Berdasarkan rencana yang disetujui, dana sebesar 200 miliar baht (Rp107,9 triliun) akan digunakan untuk bantuan langsung. Bantuan ini bertujuan untuk meringankan beban rumah tangga, petani, serta usaha mikro, kecil, dan menengah (UMKM) yang paling terdampak oleh kenaikan harga energi.

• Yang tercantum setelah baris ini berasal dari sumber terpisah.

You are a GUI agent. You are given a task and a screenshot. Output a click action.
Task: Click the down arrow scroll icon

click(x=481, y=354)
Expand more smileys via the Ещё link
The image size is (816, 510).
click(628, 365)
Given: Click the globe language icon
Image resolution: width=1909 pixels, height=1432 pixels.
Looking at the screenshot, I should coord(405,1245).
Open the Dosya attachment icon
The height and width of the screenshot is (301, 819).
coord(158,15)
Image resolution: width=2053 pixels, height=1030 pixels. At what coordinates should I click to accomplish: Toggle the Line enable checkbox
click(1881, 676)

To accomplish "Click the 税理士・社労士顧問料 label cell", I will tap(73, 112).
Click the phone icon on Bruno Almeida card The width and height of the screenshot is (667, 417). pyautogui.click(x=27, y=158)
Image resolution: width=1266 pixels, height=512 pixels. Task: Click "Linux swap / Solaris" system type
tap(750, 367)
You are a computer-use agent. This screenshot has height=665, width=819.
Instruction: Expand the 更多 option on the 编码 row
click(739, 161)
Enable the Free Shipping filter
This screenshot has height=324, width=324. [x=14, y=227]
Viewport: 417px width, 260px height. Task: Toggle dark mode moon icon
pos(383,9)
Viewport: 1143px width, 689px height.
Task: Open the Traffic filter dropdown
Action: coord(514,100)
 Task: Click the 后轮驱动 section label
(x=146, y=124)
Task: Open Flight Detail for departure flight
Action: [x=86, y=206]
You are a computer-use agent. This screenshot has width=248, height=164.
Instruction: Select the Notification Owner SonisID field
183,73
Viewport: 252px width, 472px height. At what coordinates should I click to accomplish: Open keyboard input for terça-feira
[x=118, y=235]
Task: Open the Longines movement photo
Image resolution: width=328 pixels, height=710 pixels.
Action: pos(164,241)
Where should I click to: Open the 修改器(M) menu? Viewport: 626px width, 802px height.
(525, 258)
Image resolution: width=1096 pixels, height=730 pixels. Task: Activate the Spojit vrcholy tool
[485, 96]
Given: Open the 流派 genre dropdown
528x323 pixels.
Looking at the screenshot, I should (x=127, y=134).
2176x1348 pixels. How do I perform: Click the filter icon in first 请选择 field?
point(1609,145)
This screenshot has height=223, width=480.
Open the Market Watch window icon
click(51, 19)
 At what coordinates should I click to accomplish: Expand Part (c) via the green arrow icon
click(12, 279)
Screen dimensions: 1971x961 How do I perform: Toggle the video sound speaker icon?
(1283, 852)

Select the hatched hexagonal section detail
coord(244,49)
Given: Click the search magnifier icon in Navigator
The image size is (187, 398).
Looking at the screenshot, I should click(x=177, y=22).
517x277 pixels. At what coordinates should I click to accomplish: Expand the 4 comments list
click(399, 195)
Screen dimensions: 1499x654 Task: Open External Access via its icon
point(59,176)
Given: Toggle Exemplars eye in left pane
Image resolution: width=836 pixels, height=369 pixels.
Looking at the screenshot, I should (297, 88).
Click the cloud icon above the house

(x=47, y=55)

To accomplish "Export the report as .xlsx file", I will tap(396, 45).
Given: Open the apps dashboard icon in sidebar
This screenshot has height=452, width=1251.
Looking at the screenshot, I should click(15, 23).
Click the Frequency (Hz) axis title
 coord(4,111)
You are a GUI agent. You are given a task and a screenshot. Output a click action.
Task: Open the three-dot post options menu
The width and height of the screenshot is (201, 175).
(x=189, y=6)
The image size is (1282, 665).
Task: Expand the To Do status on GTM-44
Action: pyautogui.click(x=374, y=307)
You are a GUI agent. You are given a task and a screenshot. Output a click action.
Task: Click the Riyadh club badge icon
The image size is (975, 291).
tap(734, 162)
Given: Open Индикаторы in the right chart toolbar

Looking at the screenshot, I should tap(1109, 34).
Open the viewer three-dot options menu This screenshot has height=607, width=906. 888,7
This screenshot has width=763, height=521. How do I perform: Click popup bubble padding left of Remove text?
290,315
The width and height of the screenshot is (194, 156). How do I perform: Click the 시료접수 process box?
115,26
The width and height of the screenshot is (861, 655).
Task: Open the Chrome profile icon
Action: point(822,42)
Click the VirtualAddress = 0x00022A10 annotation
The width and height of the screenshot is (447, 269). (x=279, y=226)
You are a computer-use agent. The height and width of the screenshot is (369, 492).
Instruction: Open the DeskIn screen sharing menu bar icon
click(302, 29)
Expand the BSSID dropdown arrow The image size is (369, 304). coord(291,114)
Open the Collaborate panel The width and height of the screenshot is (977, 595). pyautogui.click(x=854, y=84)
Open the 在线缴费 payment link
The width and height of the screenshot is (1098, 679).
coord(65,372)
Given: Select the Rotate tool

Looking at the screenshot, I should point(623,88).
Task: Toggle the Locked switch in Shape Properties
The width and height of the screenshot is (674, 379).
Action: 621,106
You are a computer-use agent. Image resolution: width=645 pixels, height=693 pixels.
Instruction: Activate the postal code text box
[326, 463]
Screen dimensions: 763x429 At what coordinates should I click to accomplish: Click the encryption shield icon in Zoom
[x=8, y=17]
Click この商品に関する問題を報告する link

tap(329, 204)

Sisa dana pinjaman akan dipakai untuk proyek energi jangka panjang. Proyek ini mencakup pengembangan energi terbarukan, penggunaan kendaraan listrik, pembuatan infrastruktur pengisian daya, serta pelatihan pekerja untuk mendukung ekonomi yang lebih ramah lingkungan.
Anutin menyatakan, langkah ini bertujuan untuk menciptakan biaya energi yang stabil dan bersaing di masa depan. Dia juga berjanji dana akan disalurkan langsung kepada masyarakat.
"Dana ini akan langsung diberikan kepada rakyat. Tidak akan ada proyek perantara yang tidak penting antara pemerintah dan kebutuhan mendesak masyarakat," kata Anutin, dilansir Bangkok Post.
Kelompok utama penerima bantuan adalah petani, pelaku UMKM, serta warga berpendapatan rendah dan menengah. Bantuan akan diberikan dalam bentuk potongan harga untuk kebutuhan bertani, pengurangan biaya produksi, dan bantuan dana untuk konsumsi agar aktivitas ekonomi tetap berjalan.